Dans ce genre de moments, on cherche du réconfort, de la sécurité, de la proximité. Dans ce genre de moments, on veut un bon gros blockbuster, qui s’est vendu à des millions d’exemplaires. On est certain de ne pas être trop déçu. Flânant dans les allées d’une librairie tenue par un gnome un tant soit peu revêche, je tombe sur le livre qui m’arrachera à ce tourment mélancolique. Marc Lévy, Guillaume Musso, Mary Higgins Clarke, Camilla Läckberg ? Pour ma part j’ai opté pour Michel Bussi. J’avoue : j’ai lu absolument TOUS les livres de Bussi, et je ne compte pas m’arrêter là.

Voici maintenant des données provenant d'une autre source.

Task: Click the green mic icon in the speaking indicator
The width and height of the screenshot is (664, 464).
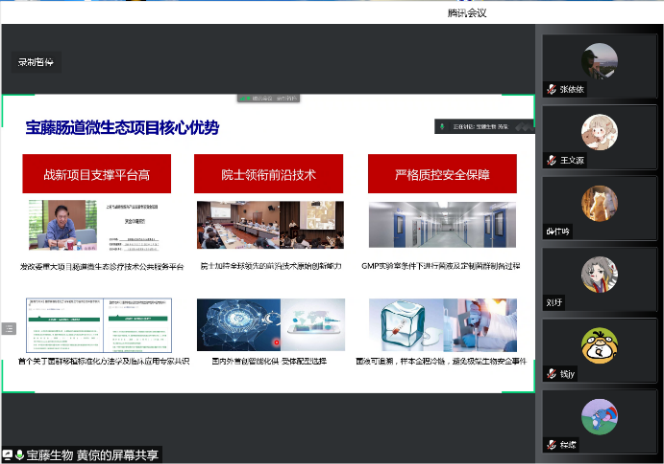Action: pos(444,127)
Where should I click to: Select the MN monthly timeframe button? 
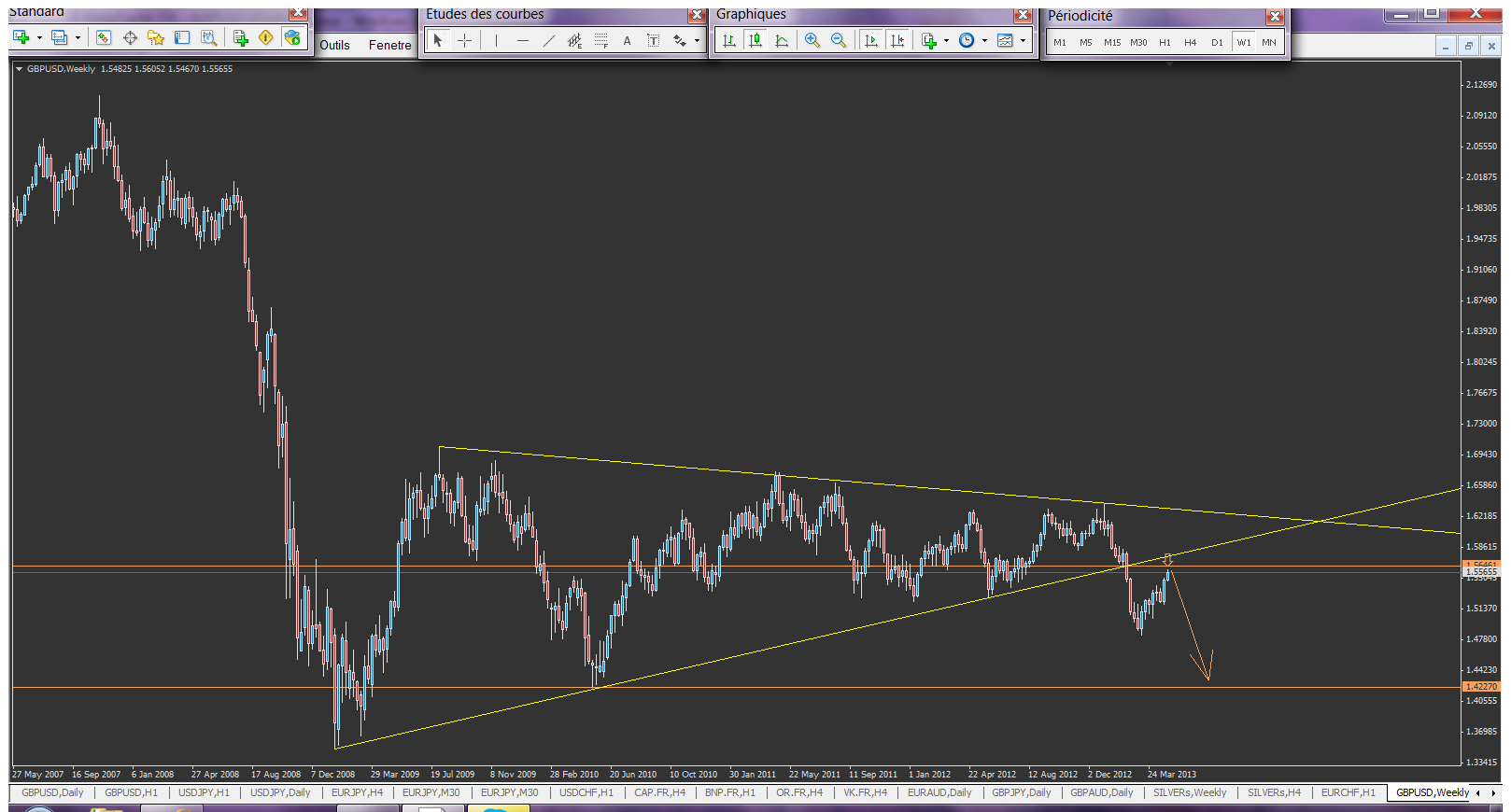1268,42
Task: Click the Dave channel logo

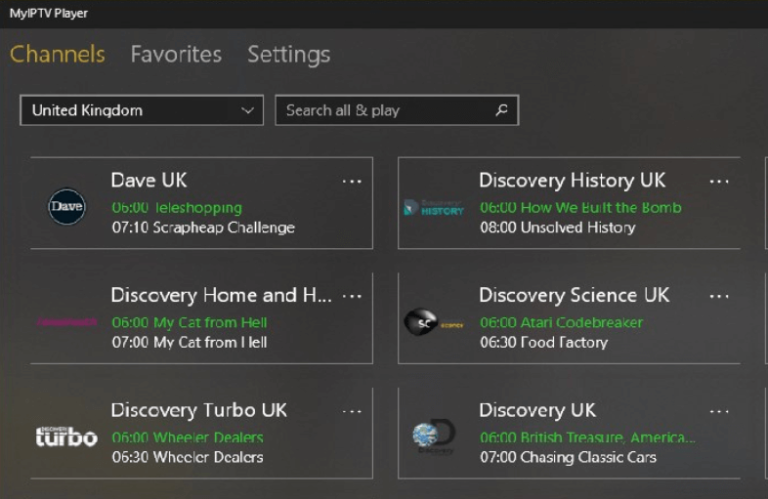Action: 67,206
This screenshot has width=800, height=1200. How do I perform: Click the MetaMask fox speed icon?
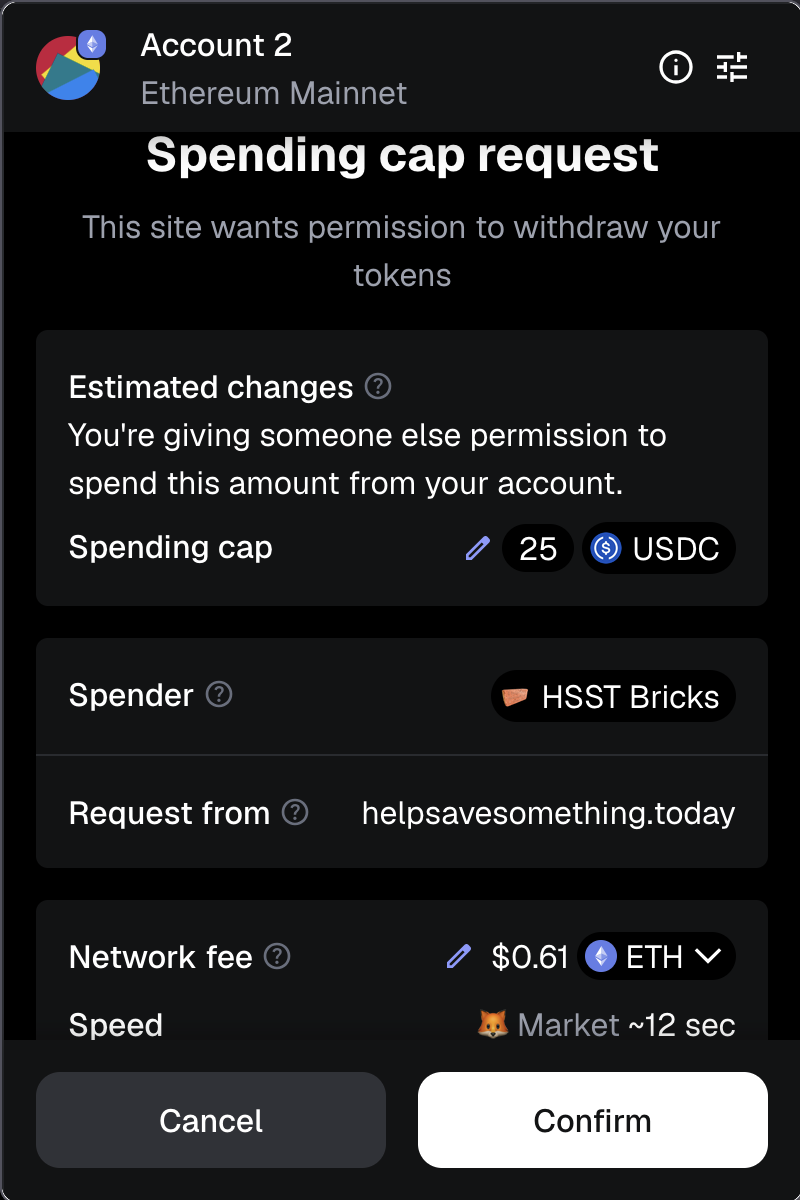[492, 1024]
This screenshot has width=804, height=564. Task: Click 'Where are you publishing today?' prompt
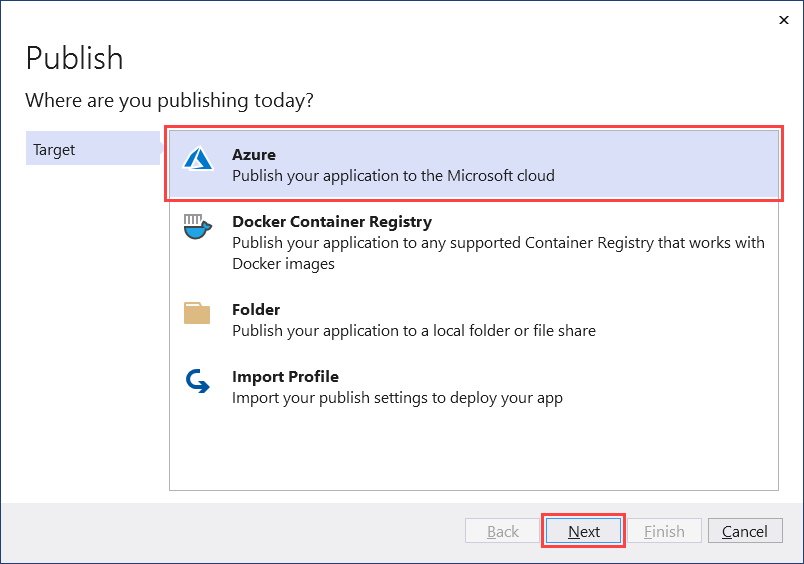coord(169,100)
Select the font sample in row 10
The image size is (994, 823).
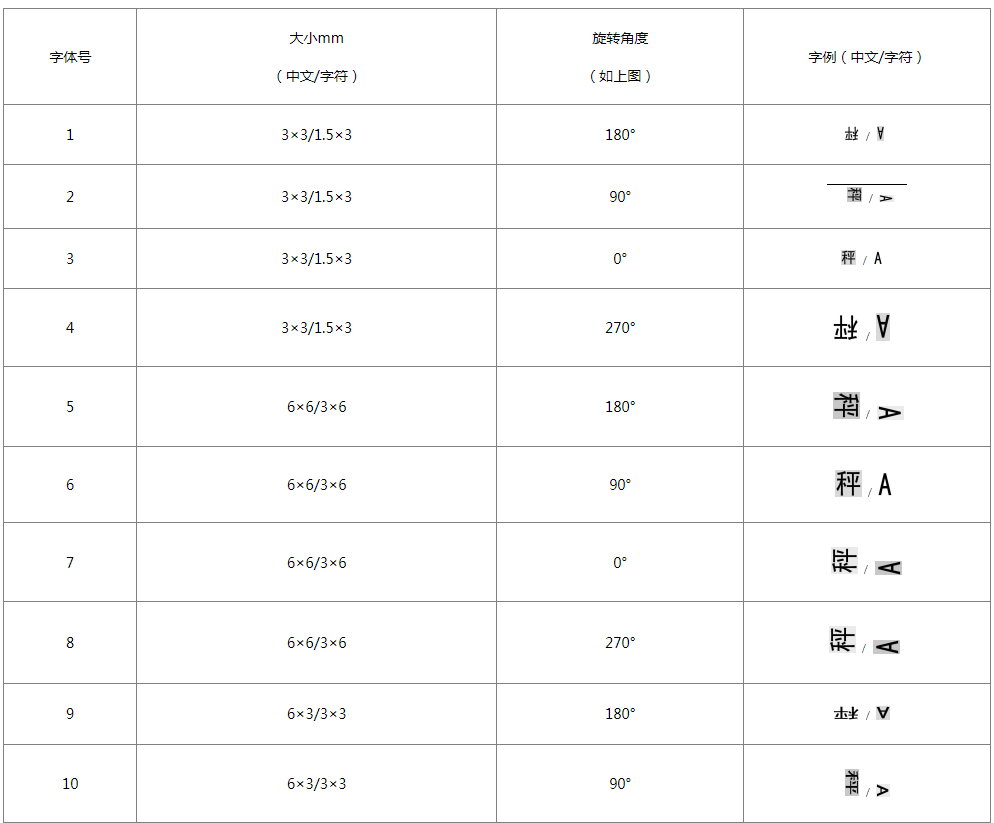(866, 784)
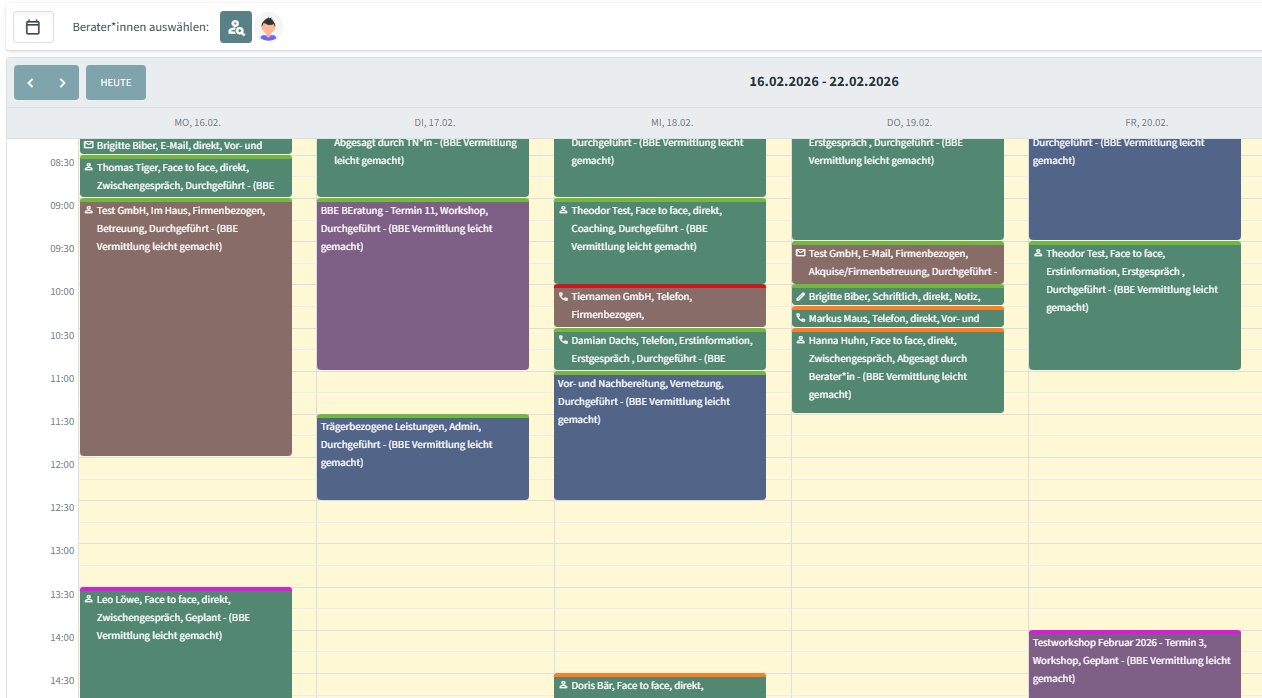Open Testworkshop Februar 2026 Termin 3
This screenshot has height=698, width=1262.
pyautogui.click(x=1134, y=660)
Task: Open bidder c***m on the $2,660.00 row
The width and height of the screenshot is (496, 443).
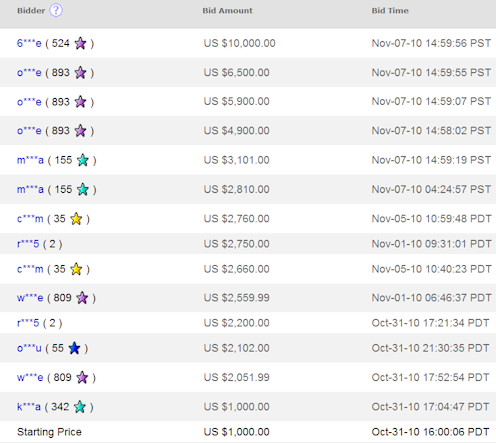Action: (30, 269)
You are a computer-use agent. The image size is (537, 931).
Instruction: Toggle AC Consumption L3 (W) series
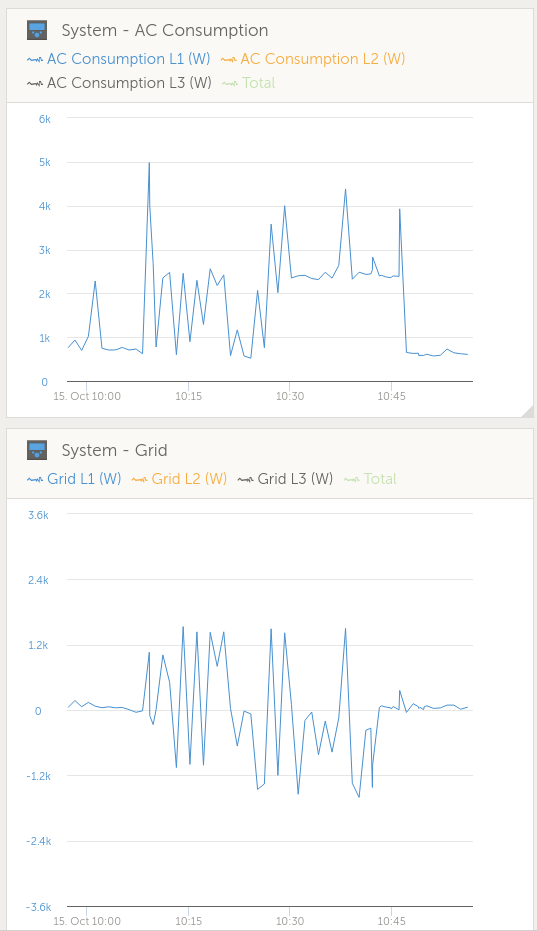(119, 83)
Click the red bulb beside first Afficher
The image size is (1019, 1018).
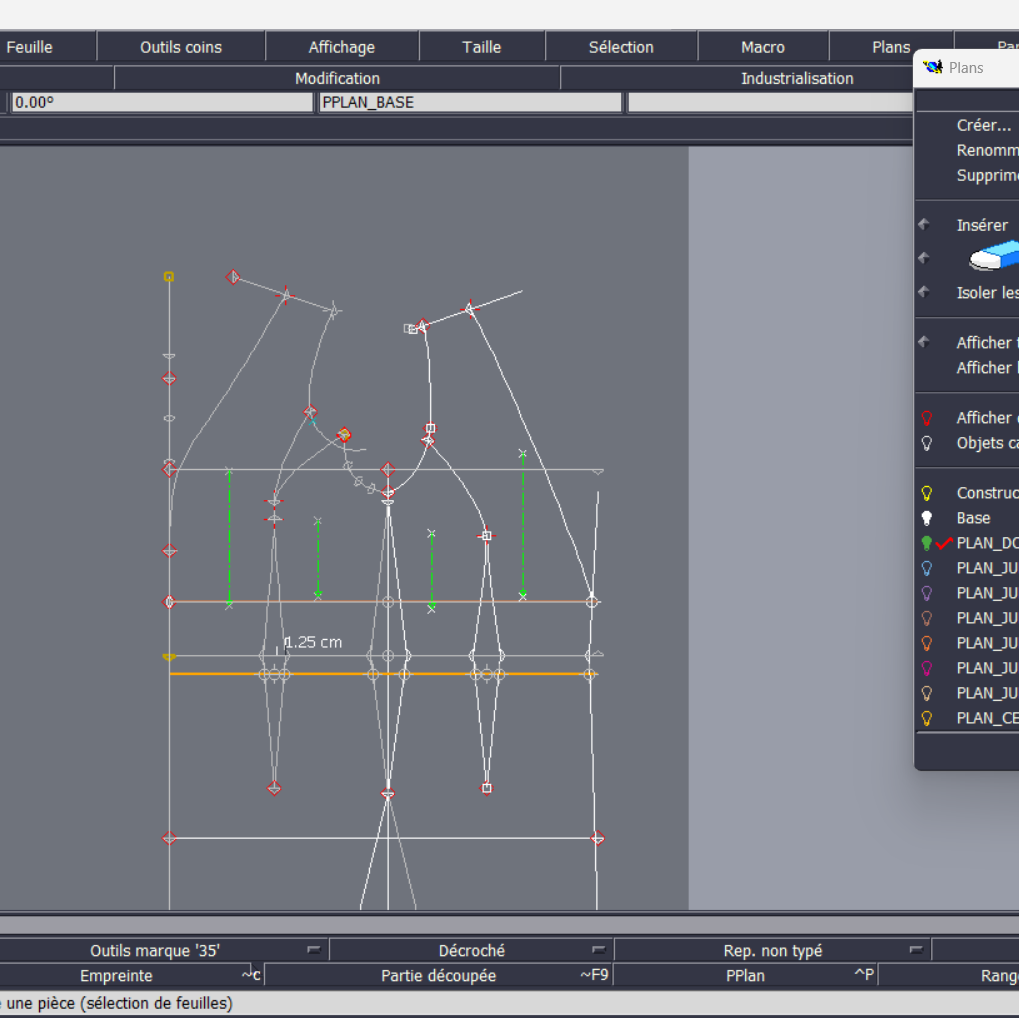click(x=927, y=418)
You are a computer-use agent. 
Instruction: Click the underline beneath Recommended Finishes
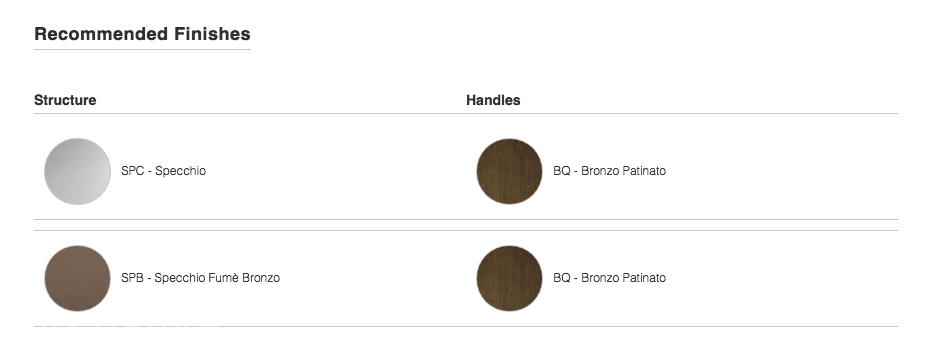click(x=142, y=49)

L’univers de Bussi ? Des personnages traînant un passé qui les rattrape un jour ; des enquêtes qui nous font tourner les pages sans voir les heures passer ; des histoires de famille que l’on préférait oublier, et une constante : un dénouement qui amène son petit lot de surprises inattendues. Et sous couvert de son statut d’écrivain grand public, Bussi réussit toujours à nous rappeler des petites vérités que l’on a tendance à cacher sous l’oreiller et à réveiller le petit morceau d’humanité que nous possédons tous. Alors, Bussi, je prends, je dévore, j’achète. Pardon, j’ai regardé Danse avec les stars hier soir, vraiment mes plates excuses pour cette référence si peu littéraire !
On la trouvait plutôt jolie raconte le destin de Leyli Maal, ravissante femme originaire de Ségou, petite ville sise à 100 kilomètres de Bamako au bord du fleuve Niger. Leyli se bat pour obtenir un appartement un peu plus grand pour que ces trois enfants puissent grandir dans des conditions décentes. Leyli vit à Port-de-Bouc et vient d’obtenir un CDI de femme de ménage à l’Ibis du coin. Alors elle y croit la jolie Leyli, elle qui collectionne les hiboux et les lunettes de soleil multicolores.
Pourtant, Leyli cache un secret, « davantage qu’un secret… C’est une malédiction » dont elle porte la responsabilité. Ses enfants sont condamnés et elle n’a qu’un seul espoir que l’un d’entre eux échappe au sortilège. Pendant quatre jours et trois nuits, on suit la famille Maal, en prenant conscience que quelque chose ne tourne pas rond. Un ressenti d’incohérence, d’absence, de manque de véracité, qu’il nous est impossible d’expliquer.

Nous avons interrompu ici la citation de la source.